_Task brief_. Note each line of the entries that includes "logo". Then copy those lines.

_Available data_.
▶

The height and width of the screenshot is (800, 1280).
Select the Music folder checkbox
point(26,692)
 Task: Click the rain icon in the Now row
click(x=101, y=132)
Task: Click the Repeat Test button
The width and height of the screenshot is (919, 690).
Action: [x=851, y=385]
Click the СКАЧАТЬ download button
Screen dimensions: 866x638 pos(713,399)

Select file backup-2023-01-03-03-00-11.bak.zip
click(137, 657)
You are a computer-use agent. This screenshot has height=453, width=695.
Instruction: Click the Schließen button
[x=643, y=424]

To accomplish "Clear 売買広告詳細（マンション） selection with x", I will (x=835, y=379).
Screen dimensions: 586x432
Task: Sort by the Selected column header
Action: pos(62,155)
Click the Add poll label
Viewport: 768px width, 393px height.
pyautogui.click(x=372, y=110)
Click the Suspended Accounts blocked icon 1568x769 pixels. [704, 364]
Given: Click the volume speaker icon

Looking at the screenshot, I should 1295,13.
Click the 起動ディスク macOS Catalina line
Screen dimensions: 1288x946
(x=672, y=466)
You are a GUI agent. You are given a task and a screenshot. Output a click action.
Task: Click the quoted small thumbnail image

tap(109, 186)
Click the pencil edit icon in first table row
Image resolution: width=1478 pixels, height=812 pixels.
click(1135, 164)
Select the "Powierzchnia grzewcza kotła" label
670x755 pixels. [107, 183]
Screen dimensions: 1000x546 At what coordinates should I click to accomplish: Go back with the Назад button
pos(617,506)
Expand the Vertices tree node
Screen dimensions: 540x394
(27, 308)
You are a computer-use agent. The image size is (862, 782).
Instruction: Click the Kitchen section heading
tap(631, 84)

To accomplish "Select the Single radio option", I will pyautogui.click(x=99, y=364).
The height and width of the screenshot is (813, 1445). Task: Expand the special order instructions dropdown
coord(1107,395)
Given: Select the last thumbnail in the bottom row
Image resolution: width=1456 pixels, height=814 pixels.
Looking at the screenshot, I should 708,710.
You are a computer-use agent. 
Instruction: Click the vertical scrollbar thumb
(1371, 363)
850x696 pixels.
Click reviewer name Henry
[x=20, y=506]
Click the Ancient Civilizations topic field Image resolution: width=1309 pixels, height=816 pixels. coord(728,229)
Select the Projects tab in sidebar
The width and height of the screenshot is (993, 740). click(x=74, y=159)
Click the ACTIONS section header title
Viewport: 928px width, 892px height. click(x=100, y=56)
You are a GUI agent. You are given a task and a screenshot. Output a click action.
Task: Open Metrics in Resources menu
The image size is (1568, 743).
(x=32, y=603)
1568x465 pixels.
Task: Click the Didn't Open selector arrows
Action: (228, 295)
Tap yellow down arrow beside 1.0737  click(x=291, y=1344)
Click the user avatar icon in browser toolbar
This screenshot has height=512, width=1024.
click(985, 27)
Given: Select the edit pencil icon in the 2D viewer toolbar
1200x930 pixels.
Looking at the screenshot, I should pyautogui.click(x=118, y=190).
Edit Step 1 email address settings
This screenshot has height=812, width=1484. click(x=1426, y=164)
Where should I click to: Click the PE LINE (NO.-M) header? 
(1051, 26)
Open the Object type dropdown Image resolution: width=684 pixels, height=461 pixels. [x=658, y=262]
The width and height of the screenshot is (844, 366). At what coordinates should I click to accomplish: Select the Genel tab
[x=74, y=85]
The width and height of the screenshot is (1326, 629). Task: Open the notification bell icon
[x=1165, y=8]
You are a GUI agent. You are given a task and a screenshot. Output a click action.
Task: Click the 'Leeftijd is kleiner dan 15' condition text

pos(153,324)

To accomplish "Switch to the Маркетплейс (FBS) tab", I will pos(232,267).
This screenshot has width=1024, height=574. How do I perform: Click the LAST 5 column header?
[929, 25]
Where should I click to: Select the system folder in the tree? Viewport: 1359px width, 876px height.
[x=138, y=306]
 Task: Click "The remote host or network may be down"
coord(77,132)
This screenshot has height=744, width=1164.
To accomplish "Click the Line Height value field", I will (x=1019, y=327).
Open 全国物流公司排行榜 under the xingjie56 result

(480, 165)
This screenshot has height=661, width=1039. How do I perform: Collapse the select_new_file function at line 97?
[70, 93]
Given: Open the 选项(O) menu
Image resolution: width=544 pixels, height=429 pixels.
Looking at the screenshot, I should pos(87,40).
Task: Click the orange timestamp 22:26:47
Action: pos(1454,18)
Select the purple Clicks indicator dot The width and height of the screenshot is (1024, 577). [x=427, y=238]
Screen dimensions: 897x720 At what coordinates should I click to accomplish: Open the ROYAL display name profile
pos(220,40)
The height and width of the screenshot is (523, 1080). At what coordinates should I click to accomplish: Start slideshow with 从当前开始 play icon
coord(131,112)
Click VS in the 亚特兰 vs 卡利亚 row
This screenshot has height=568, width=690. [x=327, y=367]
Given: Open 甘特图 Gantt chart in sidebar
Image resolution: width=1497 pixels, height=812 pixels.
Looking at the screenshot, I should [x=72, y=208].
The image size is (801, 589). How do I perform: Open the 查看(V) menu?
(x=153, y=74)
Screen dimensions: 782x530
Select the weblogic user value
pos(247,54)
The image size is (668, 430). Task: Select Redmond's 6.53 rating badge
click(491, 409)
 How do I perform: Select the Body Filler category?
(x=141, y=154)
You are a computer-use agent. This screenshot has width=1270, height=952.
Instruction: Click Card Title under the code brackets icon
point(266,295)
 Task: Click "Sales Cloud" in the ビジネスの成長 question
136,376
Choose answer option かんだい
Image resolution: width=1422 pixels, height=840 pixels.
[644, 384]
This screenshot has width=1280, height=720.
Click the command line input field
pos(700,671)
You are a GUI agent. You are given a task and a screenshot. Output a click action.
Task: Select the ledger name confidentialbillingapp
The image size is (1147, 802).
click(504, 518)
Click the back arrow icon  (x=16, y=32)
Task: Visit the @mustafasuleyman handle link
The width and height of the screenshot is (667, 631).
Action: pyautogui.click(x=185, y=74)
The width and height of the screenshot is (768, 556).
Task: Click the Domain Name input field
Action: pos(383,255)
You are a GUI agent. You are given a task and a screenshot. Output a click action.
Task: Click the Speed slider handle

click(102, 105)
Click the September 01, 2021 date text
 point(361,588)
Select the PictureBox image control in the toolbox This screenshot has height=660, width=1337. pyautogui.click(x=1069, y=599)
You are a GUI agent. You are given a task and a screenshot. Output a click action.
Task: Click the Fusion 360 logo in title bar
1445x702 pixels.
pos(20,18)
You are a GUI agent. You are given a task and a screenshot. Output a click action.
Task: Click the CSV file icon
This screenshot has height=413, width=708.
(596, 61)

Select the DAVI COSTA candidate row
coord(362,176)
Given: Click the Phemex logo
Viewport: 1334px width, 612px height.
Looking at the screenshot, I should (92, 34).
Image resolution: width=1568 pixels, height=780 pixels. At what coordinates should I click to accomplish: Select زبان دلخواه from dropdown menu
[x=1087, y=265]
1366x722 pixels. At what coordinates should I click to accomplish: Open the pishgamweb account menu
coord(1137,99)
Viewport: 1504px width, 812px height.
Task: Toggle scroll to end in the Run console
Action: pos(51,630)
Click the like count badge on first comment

◀

_Solution_.
Task: Click the Fusion 360 logo in title bar
Given: Click the Phemex logo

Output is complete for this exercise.